▶ _Extracted text_
——————————
The microchip designed to simultaneously quantify a panel of secreted, cytoplasmic and membrane proteins from single cells will be discussed at the beginning, which is the prototype for subsequent proteomic microchips with more sophisticated design in preclinical cancer research or clinical applications. The SCBCs are a highly versatile and information rich tool for single-cell functional proteomics. They are based upon isolating individual cells, or defined number of cells, within microchambers, each of which is equipped with a large antibody microarray (the barcode), with between a few hundred to ten thousand microchambers included within a single microchip. Functional proteomics assays at single-cell resolution yield unique pieces of information that significantly shape the way of thinking on cancer research. An in-depth discussion about analysis and interpretation of the unique information such as functional protein fluctuations and protein-protein correlative interactions will follow.
The SCBC is a powerful tool to resolve the functional heterogeneity of cancer cells. It has the capacity to extract a comprehensive picture of the signal transduction network from single tumor cells and thus provides insight into the effect of targeted therapies on protein signaling networks. We will demonstrate this point through applying the SCBCs to investigate three isogenic cell lines of glioblastoma multiforme (GBM).
——————————
▶ _Dataset items_
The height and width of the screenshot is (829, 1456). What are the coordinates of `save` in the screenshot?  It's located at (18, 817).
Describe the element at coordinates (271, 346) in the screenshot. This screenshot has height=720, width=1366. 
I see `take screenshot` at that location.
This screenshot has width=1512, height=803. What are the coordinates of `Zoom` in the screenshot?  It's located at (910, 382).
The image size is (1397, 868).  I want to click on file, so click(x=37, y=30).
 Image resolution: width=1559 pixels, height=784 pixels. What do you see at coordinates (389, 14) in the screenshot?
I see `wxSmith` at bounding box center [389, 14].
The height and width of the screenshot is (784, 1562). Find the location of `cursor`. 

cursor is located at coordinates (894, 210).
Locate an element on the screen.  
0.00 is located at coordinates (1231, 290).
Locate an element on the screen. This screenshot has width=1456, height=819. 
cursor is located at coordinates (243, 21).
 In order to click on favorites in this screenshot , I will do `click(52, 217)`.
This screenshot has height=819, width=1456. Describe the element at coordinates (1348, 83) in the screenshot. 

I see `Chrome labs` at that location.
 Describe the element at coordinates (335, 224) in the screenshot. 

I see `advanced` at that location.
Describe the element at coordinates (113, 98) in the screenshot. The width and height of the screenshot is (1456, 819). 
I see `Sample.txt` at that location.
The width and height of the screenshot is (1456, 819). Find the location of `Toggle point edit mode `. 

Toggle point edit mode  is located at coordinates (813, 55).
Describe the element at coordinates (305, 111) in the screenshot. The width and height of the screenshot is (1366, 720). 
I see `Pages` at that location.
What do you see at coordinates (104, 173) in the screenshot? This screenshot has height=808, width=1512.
——————————
▶ _What this exercise asks_
1: In the text about single-cell barcode chips, rewrite the part that opens with the words containing "The SCBC is" and closes with "glioblastoma multiforme (GBM).", changing "signal transduction network" to "signaling pathway".
2: Using the text about single-cell barcode chips, answer these questions:
(a) How many microchambers does a single microchip include?
(b) What is each microchamber equipped with?
(c) How many isogenic glioblastoma multiforme cell lines are to be investigated?
The records have no connection to the text about single-cell barcode chips.

▶ _Results of the exercise_
1:
The SCBC is a powerful tool to resolve the functional heterogeneity of cancer cells. It has the capacity to extract a comprehensive picture of the signaling pathway from single tumor cells and thus provides insight into the effect of targeted therapies on protein signaling networks. We will demonstrate this point through applying the SCBCs to investigate three isogenic cell lines of glioblastoma multiforme (GBM).

2:
(a) Between a few hundred and ten thousand.
(b) A large antibody microarray, called the barcode.
(c) Three.